◆ **The data**:
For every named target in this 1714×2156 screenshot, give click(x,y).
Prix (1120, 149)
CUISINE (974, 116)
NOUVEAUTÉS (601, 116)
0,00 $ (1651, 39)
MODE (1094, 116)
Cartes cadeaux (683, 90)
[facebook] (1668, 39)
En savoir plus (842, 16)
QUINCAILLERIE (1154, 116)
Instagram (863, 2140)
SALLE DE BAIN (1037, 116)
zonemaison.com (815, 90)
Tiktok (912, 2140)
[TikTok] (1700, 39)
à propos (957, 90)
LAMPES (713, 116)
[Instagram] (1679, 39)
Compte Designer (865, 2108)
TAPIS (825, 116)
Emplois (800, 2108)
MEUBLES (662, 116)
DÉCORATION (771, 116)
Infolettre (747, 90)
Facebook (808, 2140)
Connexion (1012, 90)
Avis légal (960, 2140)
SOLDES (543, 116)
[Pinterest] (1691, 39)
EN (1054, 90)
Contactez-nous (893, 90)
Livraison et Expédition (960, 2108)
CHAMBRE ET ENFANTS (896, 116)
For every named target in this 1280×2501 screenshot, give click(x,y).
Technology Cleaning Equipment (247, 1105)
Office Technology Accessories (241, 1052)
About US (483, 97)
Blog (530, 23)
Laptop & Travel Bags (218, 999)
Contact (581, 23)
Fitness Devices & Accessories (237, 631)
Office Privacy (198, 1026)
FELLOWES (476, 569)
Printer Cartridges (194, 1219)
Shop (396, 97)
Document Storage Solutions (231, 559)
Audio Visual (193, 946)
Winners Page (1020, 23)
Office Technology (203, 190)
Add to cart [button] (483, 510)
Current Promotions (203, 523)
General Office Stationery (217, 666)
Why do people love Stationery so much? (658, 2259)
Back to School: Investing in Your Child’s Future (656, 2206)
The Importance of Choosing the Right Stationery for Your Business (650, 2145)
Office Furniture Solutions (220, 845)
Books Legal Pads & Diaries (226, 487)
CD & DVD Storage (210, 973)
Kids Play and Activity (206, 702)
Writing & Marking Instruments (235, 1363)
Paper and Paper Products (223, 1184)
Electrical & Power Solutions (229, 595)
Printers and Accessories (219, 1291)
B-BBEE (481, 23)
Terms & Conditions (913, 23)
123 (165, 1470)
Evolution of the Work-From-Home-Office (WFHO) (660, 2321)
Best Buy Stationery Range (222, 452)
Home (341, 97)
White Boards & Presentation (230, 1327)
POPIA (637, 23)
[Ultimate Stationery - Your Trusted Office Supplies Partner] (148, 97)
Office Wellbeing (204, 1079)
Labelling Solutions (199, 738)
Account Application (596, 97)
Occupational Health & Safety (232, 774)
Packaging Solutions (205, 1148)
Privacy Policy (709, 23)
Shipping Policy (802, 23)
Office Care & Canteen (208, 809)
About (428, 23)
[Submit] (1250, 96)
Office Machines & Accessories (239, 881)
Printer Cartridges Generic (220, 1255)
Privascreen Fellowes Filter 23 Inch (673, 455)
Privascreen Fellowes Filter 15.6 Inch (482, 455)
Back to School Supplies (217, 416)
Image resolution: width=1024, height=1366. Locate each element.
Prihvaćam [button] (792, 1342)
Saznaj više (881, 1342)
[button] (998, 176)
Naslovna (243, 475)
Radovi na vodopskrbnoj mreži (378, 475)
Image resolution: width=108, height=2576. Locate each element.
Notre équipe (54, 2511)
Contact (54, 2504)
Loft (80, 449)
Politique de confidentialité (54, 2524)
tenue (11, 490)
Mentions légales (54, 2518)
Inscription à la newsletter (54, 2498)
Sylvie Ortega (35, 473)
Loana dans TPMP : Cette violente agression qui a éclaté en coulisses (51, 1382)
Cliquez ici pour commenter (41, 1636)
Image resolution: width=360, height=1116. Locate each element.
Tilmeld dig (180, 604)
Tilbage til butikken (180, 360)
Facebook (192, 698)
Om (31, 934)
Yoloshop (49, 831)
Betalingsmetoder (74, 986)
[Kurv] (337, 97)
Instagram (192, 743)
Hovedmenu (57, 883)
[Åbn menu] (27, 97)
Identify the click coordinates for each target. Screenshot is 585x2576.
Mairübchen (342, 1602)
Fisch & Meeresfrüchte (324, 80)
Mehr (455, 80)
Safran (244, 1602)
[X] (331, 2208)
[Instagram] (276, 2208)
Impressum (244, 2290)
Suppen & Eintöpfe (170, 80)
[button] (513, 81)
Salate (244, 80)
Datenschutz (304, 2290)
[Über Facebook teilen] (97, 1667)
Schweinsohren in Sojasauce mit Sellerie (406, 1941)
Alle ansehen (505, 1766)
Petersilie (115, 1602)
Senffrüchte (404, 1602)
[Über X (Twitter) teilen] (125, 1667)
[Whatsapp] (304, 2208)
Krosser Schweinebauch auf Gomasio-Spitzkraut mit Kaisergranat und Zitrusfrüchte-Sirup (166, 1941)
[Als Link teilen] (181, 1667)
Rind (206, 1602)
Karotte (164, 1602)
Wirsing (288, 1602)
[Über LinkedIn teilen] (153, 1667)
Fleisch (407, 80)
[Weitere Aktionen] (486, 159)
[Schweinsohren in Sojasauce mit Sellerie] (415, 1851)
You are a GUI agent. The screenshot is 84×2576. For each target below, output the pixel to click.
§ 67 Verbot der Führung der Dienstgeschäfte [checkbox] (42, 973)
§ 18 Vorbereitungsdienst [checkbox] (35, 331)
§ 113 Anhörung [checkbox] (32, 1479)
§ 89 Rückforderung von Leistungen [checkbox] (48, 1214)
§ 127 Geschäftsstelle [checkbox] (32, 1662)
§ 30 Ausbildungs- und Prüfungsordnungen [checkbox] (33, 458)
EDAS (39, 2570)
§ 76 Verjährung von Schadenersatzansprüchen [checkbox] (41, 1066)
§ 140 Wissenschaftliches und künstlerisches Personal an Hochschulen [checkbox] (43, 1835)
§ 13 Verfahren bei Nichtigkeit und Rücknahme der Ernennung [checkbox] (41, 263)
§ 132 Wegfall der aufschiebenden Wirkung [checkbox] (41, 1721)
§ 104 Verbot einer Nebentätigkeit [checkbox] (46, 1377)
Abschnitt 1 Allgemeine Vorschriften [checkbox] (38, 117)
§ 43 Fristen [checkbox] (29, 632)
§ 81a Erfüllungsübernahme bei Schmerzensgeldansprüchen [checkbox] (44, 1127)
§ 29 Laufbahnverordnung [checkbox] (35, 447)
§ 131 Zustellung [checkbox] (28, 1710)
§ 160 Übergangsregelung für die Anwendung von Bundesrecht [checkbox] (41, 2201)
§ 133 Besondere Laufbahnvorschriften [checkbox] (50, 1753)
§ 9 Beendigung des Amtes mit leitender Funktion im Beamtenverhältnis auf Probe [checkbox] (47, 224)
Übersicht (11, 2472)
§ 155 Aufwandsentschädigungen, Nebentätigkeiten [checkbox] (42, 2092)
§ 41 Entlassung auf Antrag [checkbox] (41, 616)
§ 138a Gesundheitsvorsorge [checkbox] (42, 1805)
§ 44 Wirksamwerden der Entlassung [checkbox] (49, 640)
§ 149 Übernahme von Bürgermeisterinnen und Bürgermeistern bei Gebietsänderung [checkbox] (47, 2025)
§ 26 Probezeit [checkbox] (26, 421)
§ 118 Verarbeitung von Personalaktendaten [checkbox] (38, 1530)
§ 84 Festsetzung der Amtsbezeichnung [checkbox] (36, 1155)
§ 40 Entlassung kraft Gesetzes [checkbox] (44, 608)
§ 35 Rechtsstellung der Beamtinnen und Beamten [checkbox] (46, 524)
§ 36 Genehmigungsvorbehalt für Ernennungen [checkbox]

◆ **What you will do**:
Your reply should contain every record, unchanged and complete.

◆ **Task answer**:
For every named target in this 1714×2156 screenshot, give click(x,y).
Prix (1120, 149)
CUISINE (974, 116)
NOUVEAUTÉS (601, 116)
0,00 $ (1651, 39)
MODE (1094, 116)
Cartes cadeaux (683, 90)
[facebook] (1668, 39)
En savoir plus (842, 16)
QUINCAILLERIE (1154, 116)
Instagram (863, 2140)
SALLE DE BAIN (1037, 116)
zonemaison.com (815, 90)
Tiktok (912, 2140)
[TikTok] (1700, 39)
à propos (957, 90)
LAMPES (713, 116)
[Instagram] (1679, 39)
Compte Designer (865, 2108)
TAPIS (825, 116)
Emplois (800, 2108)
MEUBLES (662, 116)
DÉCORATION (771, 116)
Infolettre (747, 90)
Facebook (808, 2140)
Connexion (1012, 90)
Avis légal (960, 2140)
SOLDES (543, 116)
[Pinterest] (1691, 39)
EN (1054, 90)
Contactez-nous (893, 90)
Livraison et Expédition (960, 2108)
CHAMBRE ET ENFANTS (896, 116)
For every named target in this 1280×2501 screenshot, give click(x,y).
Technology Cleaning Equipment (247, 1105)
Office Technology Accessories (241, 1052)
About US (483, 97)
Blog (530, 23)
Laptop & Travel Bags (218, 999)
Contact (581, 23)
Fitness Devices & Accessories (237, 631)
Office Privacy (198, 1026)
FELLOWES (476, 569)
Printer Cartridges (194, 1219)
Shop (396, 97)
Document Storage Solutions (231, 559)
Audio Visual (193, 946)
Winners Page (1020, 23)
Office Technology (203, 190)
Add to cart [button] (483, 510)
Current Promotions (203, 523)
General Office Stationery (217, 666)
Why do people love Stationery so much? (658, 2259)
Back to School: Investing in Your Child’s Future (656, 2206)
The Importance of Choosing the Right Stationery for Your Business (650, 2145)
Office Furniture Solutions (220, 845)
Books Legal Pads & Diaries (226, 487)
CD & DVD Storage (210, 973)
Kids Play and Activity (206, 702)
Writing & Marking Instruments (235, 1363)
Paper and Paper Products (223, 1184)
Electrical & Power Solutions (229, 595)
Printers and Accessories (219, 1291)
B-BBEE (481, 23)
Terms & Conditions (913, 23)
123 (165, 1470)
Evolution of the Work-From-Home-Office (WFHO) (660, 2321)
Best Buy Stationery Range (222, 452)
Home (341, 97)
White Boards & Presentation (230, 1327)
POPIA (637, 23)
[Ultimate Stationery - Your Trusted Office Supplies Partner] (148, 97)
Office Wellbeing (204, 1079)
Labelling Solutions (199, 738)
Account Application (596, 97)
Occupational Health & Safety (232, 774)
Packaging Solutions (205, 1148)
Privacy Policy (709, 23)
Shipping Policy (802, 23)
Office Care & Canteen (208, 809)
About (428, 23)
[Submit] (1250, 96)
Office Machines & Accessories (239, 881)
Printer Cartridges Generic (220, 1255)
Privascreen Fellowes Filter 23 Inch (673, 455)
Privascreen Fellowes Filter 15.6 Inch (482, 455)
Back to School Supplies (217, 416)
Image resolution: width=1024, height=1366. Locate each element.
Prihvaćam [button] (792, 1342)
Saznaj više (881, 1342)
[button] (998, 176)
Naslovna (243, 475)
Radovi na vodopskrbnoj mreži (378, 475)
Image resolution: width=108, height=2576. Locate each element.
Notre équipe (54, 2511)
Contact (54, 2504)
Loft (80, 449)
Politique de confidentialité (54, 2524)
tenue (11, 490)
Mentions légales (54, 2518)
Inscription à la newsletter (54, 2498)
Sylvie Ortega (35, 473)
Loana dans TPMP : Cette violente agression qui a éclaté en coulisses (51, 1382)
Cliquez ici pour commenter (41, 1636)
Image resolution: width=360, height=1116. Locate each element.
Tilmeld dig (180, 604)
Tilbage til butikken (180, 360)
Facebook (192, 698)
Om (31, 934)
Yoloshop (49, 831)
Betalingsmetoder (74, 986)
[Kurv] (337, 97)
Instagram (192, 743)
Hovedmenu (57, 883)
[Åbn menu] (27, 97)
Identify the click coordinates for each target. Screenshot is 585x2576.
Mairübchen (342, 1602)
Fisch & Meeresfrüchte (324, 80)
Mehr (455, 80)
Safran (244, 1602)
[X] (331, 2208)
[Instagram] (276, 2208)
Impressum (244, 2290)
Suppen & Eintöpfe (170, 80)
[button] (513, 81)
Salate (244, 80)
Datenschutz (304, 2290)
[Über Facebook teilen] (97, 1667)
Schweinsohren in Sojasauce mit Sellerie (406, 1941)
Alle ansehen (505, 1766)
Petersilie (115, 1602)
Senffrüchte (404, 1602)
[Über X (Twitter) teilen] (125, 1667)
[Whatsapp] (304, 2208)
Krosser Schweinebauch auf Gomasio-Spitzkraut mit Kaisergranat und Zitrusfrüchte-Sirup (166, 1941)
[Als Link teilen] (181, 1667)
Rind (206, 1602)
Karotte (164, 1602)
Wirsing (288, 1602)
[Über LinkedIn teilen] (153, 1667)
Fleisch (407, 80)
[Weitere Aktionen] (486, 159)
[Schweinsohren in Sojasauce mit Sellerie] (415, 1851)
You are a GUI agent. The screenshot is 84×2576. For each target below, output the pixel to click.
§ 67 Verbot der Führung der Dienstgeschäfte [checkbox] (42, 973)
§ 18 Vorbereitungsdienst [checkbox] (35, 331)
§ 113 Anhörung [checkbox] (32, 1479)
§ 89 Rückforderung von Leistungen [checkbox] (48, 1214)
§ 127 Geschäftsstelle [checkbox] (32, 1662)
§ 30 Ausbildungs- und Prüfungsordnungen [checkbox] (33, 458)
EDAS (39, 2570)
§ 76 Verjährung von Schadenersatzansprüchen [checkbox] (41, 1066)
§ 140 Wissenschaftliches und künstlerisches Personal an Hochschulen [checkbox] (43, 1835)
§ 13 Verfahren bei Nichtigkeit und Rücknahme der Ernennung [checkbox] (41, 263)
§ 132 Wegfall der aufschiebenden Wirkung [checkbox] (41, 1721)
§ 104 Verbot einer Nebentätigkeit [checkbox] (46, 1377)
Abschnitt 1 Allgemeine Vorschriften [checkbox] (38, 117)
§ 43 Fristen [checkbox] (29, 632)
§ 81a Erfüllungsübernahme bei Schmerzensgeldansprüchen [checkbox] (44, 1127)
§ 29 Laufbahnverordnung [checkbox] (35, 447)
§ 131 Zustellung [checkbox] (28, 1710)
§ 160 Übergangsregelung für die Anwendung von Bundesrecht [checkbox] (41, 2201)
§ 133 Besondere Laufbahnvorschriften [checkbox] (50, 1753)
§ 9 Beendigung des Amtes mit leitender Funktion im Beamtenverhältnis auf Probe [checkbox] (47, 224)
Übersicht (11, 2472)
§ 155 Aufwandsentschädigungen, Nebentätigkeiten [checkbox] (42, 2092)
§ 41 Entlassung auf Antrag [checkbox] (41, 616)
§ 138a Gesundheitsvorsorge [checkbox] (42, 1805)
§ 44 Wirksamwerden der Entlassung [checkbox] (49, 640)
§ 149 Übernahme von Bürgermeisterinnen und Bürgermeistern bei Gebietsänderung [checkbox] (47, 2025)
§ 26 Probezeit [checkbox] (26, 421)
§ 118 Verarbeitung von Personalaktendaten [checkbox] (38, 1530)
§ 84 Festsetzung der Amtsbezeichnung [checkbox] (36, 1155)
§ 40 Entlassung kraft Gesetzes [checkbox] (44, 608)
§ 35 Rechtsstellung der Beamtinnen und Beamten [checkbox] (46, 524)
§ 36 Genehmigungsvorbehalt für Ernennungen [checkbox]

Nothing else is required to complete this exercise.